The healthcare industry has focused on achieving the Triple Aim of value-based care, which is improving the patient experience and advancing population health at the lowest cost possible. But as the new year starts, executives and providers are starting to add a fourth goal: improving provider experience.

As healthcare organizations implemented the workflows and capabilities necessary to achieve the Triple Aim, providers started to see their administrative responsibilities significantly increase. From quality reporting and stricter clinical documentation requirements to coding and risk stratification, providers complained that workflows aligning with the Triple Aim detracted from direct patient care.

By February 2017, administrative burden, stress, and lack of time were the top three challenges for physicians, an American Medical Association (AMA) survey found.

Healthcare CEOs also cited administrative burden as a top contributor to physician burnout in a recent Health Affairs blogpost.

“Professional satisfaction for physicians is primarily driven by the ability to provide high-quality care to patients in an efficient manner,” they wrote. “Dissatisfaction is driven by factors that impede this effort, including administrative and regulatory burdens, limitations of current technology, an inefficient practice environment, excessive clerical work, and conflicting payer requirements. High levels of physician burnout can thus be seen as an indicator of poor performance by the underlying system and environment.”

Innovative healthcare organizations are now addressing the Quadruple Aim, which includes improving provider experience and satisfaction.

One of these organizations is Massachusetts-based Reliant Medical Group. The organization is achieving the Quadruple Aim by redesigning their facilities with a “patient at the center, provider at the center” design in mind. Providers share workspace in a central room to promote team-based care.

The medical group not only reported patient outcome, patient experience, and spending improvements after the redesign, but provider satisfaction increased. One provider at the medical group reported that her average daily work performed after hours fell by almost 30 minutes despite that fact that she treated over 3.7 more patients.

Advanced practice clinicians also reported workflow improvements. The clinicians can now collaborate with physicians in real-time, rather than waiting for email and request responses.

Hospital mergers and acquisitions to continue

2017 was the year of hospital mergers. The healthcare industry is on track to exceed the number of hospital mergers announced in 2016, which was 102 announced transactions, Kaufman Hall recently reported.

As the year ends, healthcare organizations are showing no signs of slowing down with merger and acquisition activities. Organizations already announced several major deals set to close in 2018, such as the proposed mergers of Beth Israel Deaconess Medical Center and Lahey Health, Advocate and Aurora Health Care, and Dignity Health and Catholic Health Initiatives.

Ascension Health and Providence St. Joseph Health are also reportedly discussing a possible merger, which would create the largest hospital chain in the country.
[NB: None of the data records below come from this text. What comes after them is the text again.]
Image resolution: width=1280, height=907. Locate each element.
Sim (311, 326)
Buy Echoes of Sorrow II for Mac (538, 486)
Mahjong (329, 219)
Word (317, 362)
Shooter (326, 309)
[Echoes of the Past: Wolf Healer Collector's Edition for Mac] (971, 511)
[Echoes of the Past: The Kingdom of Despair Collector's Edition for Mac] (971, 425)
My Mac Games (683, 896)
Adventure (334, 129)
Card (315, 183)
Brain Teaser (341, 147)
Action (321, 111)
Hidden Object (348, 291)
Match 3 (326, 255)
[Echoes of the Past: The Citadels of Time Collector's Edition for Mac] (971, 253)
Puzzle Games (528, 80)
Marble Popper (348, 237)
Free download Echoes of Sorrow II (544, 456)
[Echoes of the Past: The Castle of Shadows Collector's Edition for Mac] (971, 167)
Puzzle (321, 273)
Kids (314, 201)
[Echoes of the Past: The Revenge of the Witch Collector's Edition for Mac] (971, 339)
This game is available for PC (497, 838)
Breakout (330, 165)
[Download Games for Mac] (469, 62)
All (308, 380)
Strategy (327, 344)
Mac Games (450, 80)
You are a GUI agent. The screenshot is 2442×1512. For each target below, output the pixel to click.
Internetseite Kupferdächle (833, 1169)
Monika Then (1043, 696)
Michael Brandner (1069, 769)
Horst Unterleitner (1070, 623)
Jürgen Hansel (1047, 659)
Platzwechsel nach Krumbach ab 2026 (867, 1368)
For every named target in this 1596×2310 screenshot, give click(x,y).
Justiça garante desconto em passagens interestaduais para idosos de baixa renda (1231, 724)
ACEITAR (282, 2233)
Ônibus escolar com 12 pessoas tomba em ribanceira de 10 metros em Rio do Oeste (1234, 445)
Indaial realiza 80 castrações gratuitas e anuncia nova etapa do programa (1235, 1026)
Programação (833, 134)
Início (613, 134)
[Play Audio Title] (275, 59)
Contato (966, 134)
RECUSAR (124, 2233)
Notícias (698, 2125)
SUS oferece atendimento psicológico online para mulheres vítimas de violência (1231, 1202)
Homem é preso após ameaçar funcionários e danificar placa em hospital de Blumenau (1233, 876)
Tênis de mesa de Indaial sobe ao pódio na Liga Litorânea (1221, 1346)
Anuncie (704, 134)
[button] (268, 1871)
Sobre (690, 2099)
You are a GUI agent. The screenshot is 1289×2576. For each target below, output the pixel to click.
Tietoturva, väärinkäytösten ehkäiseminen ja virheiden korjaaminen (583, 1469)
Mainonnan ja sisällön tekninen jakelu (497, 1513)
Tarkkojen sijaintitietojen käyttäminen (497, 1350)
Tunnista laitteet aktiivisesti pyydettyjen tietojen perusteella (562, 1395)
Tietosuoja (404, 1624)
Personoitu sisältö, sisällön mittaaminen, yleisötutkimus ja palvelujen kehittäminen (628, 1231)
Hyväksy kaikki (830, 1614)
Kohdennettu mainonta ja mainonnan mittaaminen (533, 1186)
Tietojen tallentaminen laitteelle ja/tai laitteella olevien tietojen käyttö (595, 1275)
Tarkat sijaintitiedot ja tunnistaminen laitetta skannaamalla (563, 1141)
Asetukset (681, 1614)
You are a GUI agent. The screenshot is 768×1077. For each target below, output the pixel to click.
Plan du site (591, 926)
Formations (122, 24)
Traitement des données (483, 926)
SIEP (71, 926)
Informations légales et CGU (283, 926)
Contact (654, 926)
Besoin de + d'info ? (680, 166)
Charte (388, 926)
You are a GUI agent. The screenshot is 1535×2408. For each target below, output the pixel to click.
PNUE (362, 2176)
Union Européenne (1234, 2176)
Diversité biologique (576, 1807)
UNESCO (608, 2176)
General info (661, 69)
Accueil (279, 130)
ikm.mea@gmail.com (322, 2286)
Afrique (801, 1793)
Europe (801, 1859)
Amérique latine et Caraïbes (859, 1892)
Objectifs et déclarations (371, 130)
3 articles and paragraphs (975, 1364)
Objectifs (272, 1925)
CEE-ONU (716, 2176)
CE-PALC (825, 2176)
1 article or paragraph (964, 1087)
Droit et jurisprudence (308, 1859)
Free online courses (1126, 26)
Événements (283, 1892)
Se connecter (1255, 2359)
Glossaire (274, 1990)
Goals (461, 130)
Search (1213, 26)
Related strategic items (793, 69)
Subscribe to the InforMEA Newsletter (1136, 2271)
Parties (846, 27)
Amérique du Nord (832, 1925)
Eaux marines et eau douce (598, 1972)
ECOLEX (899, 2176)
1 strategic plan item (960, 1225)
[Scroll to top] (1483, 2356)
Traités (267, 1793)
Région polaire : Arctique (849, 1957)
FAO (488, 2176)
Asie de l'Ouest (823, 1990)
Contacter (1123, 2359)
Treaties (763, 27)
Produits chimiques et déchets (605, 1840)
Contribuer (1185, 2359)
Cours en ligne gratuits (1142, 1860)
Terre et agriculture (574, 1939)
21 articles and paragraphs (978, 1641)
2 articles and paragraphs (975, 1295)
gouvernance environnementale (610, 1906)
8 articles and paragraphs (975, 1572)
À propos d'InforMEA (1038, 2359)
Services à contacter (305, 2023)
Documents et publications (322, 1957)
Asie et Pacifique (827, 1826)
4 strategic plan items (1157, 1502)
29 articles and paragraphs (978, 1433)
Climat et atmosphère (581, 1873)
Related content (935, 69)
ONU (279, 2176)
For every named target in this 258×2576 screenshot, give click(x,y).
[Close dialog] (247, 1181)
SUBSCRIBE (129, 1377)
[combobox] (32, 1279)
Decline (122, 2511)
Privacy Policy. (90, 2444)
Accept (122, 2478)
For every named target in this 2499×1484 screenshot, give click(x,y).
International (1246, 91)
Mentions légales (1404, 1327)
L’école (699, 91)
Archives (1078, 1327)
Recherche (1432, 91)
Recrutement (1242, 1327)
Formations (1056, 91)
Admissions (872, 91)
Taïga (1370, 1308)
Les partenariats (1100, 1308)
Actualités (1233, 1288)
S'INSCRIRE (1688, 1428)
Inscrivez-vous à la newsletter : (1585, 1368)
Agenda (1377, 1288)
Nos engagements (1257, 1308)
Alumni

Value-based care spurred healthcare organizations to merge in 2017, explained Kaufman Hall’s Managing Director Anu Singh.

“Through partnerships, healthcare organizations are seeking economies of scale initially in areas such as support services, supplies, information technology, and purchased services, and over the longer term by rationalizing service distribution across the system,” he stated. “In addition, organizations are seeking new capabilities for a value-based, consumer-oriented health system, such as data analytics, care coordination across the continuum, retail or urgent care centers, and telehealth, among others.”

The hospital merger trend is likely to continue, if not increase, in 2018 as healthcare organizations adopt additional value-based care models and transition to risk-based arrangements. Informal partnerships between hospitals and other healthcare organizations should also emerge, Singh stated.

“We expect consolidation to continue, with an increase in alignments between similarly sized organizations and a continued increase in creative partnerships that allow opportunities for collaboration without a full merger,” he said.